Updated: Jan 24, 2021

By Niall Walker

 
"One story is a monument to British identity, the other its shadow."

At the foot of the Chiltern hills lies the Chequers Estate. Its history is nearly as long as those of its pastoral surroundings: built in 1565, it has survived the past half millennium's civil wars, political intrigues and foreign invasions.


Since the First World War, it has served as an arcadian sanctuary for the chief statesmen and women of the nation. Here, among England's mountain green, Prime Ministers have laid plan to some of the defining political acts of our lifetime.


‘Chequers’, Dennis Thatcher claimed, ‘is why you get the job’. This may not be a sentiment Number 10's current occupant shares. For May has staked her political reputation on a desperate white paper bearing the estate's name. Chequers, it remains to be seen, may go down as the reason she lost the job.


But on these isles, there are other dramas playing out. Shiro’s Story takes us to another estate, one less grandiose, but which sets the scene for another morbid spectacle of life in Britain today.


Shiro, like the PM, is looking to conclude a deal. His life has been transformed by drug money, and with the capital now made, he looks to depart a life of crime to go and raise his young daughter with his girlfriend, Kiera.


What follows are the tragic events which rip away Shiro's superficial satisfaction. He is betrayed, his family are targeted and his friendships are torn apart. Rapman, the film’s brainchild, is the chorus to the action, rapping the narrative with force and eloquence, of a drama from the depths of British society.

══════════════════════════════

[What this exercise asks]
1. In the article about Chequers and Shiro's Story, what year was the Chequers Estate built?
2. Please carry on the article about Chequers and Shiro's Story from its last sentence.
The lines after this article about Chequers and Shiro's Story come from a separate source.

[Data below]
══════════════════════════════

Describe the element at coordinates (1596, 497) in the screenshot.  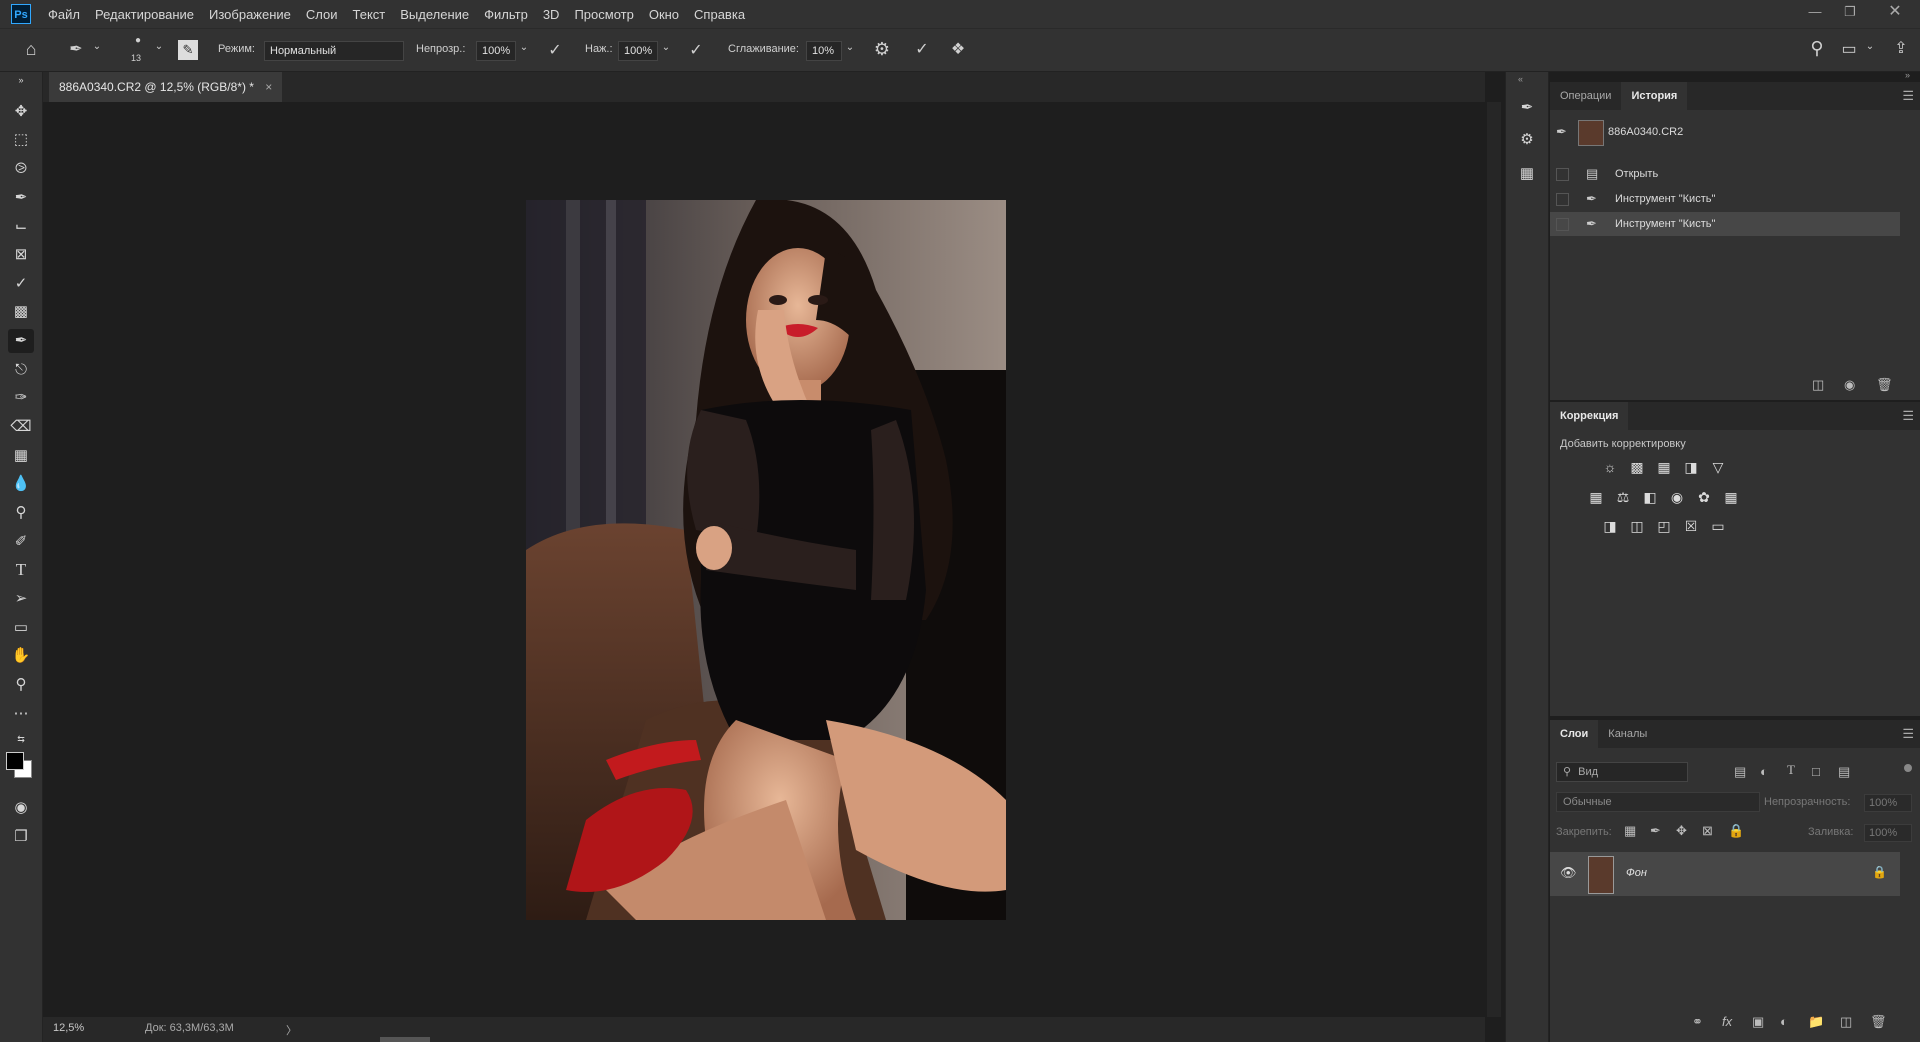
I see `hue-saturation-icon: ▦` at that location.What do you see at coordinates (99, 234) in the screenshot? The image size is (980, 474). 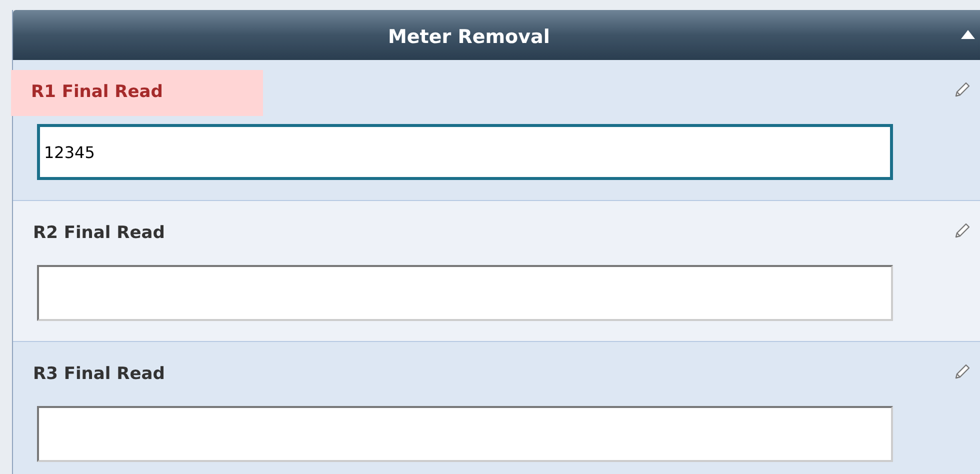 I see `field-label: R2 Final Read` at bounding box center [99, 234].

══════════════════════════════

[Exercise answers]
1. 1565

2.
Two estates, two stories. Both products of the fears of our nation. Yet viewed to get, it is almost like they have come from different planets.


A tale of two nations


The Chequers deal - or the presumptuously titled ‘Future Relationship between the United Kingdom and the European Union’ - was released as a white paper. A certain online encyclopaedia described this as an ‘authoritative report or guide that informs readers concisely about a complex issue and presents the issuing body's philosophy on the matter’. It is 104 pages of royal insignias, Times New Roman, and portrait images of officials.


And yet it is as much a fiction as Rapman's drama. With no hope of implementation, Chequers now finds occupation in the realm of ideas; a myth of intentional obscurity, penned by the divided wings of Britain's elites. It speaks to no one: for who, in this fractured, precipitous moment, finds identity in white margins and bullet points?



 


Shiro’s story could not be further removed in form. It is a YouTube drama, promoted on independent channel LinkupTV and shot on the concrete pages of South London streets. Its episodes range from 10-18 minutes, and unlike the white paper, millions have tuned in to observe operatic eulogy on a canvas of defiant blackness.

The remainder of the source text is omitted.